[Stored entries]
▶

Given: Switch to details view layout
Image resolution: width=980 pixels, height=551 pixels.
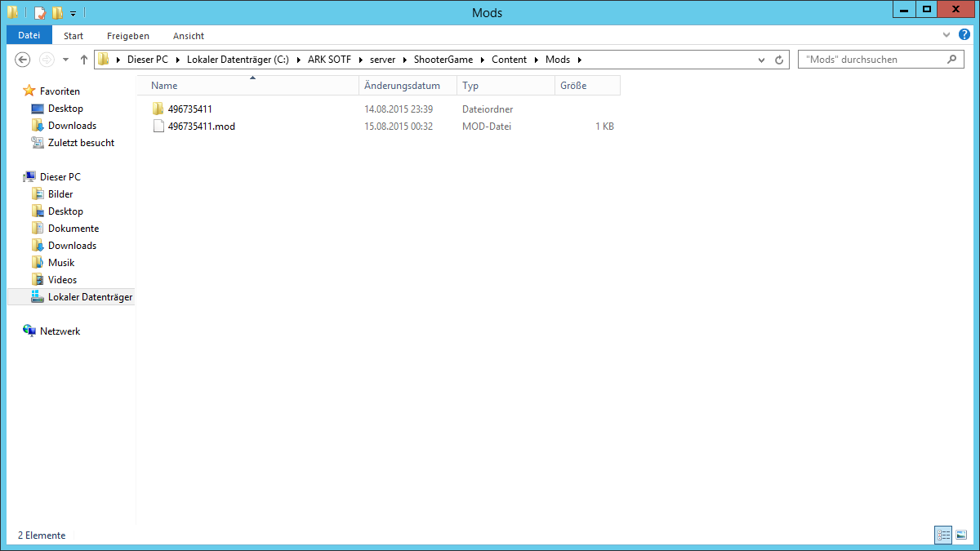Looking at the screenshot, I should 943,535.
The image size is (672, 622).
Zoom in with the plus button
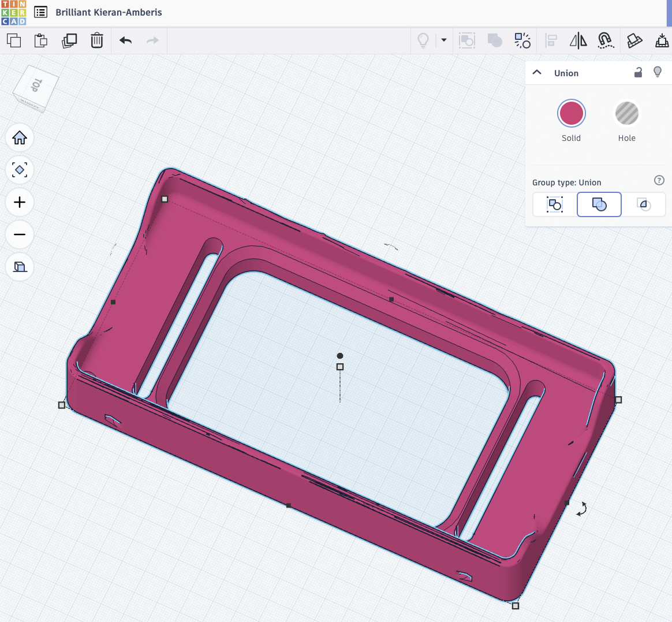[x=20, y=202]
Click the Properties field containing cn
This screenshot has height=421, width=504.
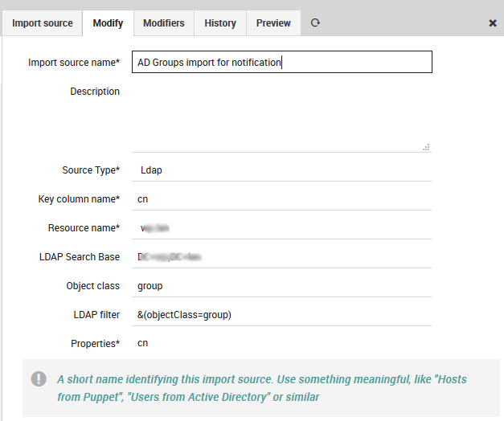coord(281,344)
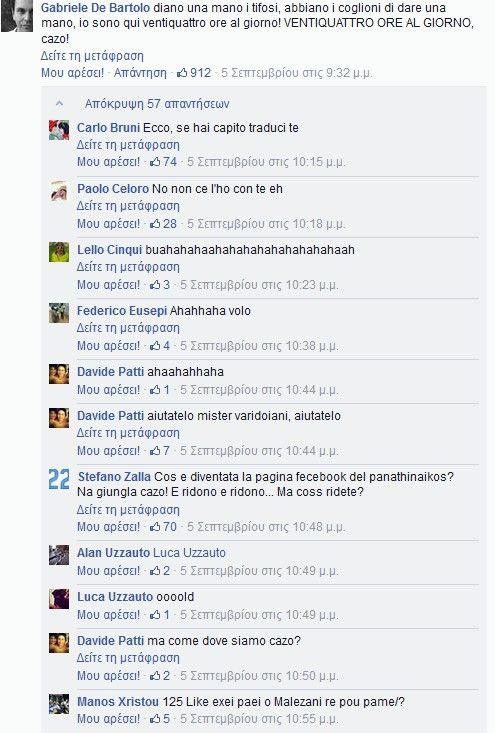The image size is (495, 733).
Task: Click the upward chevron beside Απόκρυψη
Action: 59,104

◀

Task details - Drop the pictures; return the lines above from the line containing "The image size is (672, 622)." to the line containing "Click the Properties field containing cn", both included, exactly.

Response to this task -
The image size is (672, 622).
Zoom in with the plus button
[x=20, y=202]
Click the Properties field containing cn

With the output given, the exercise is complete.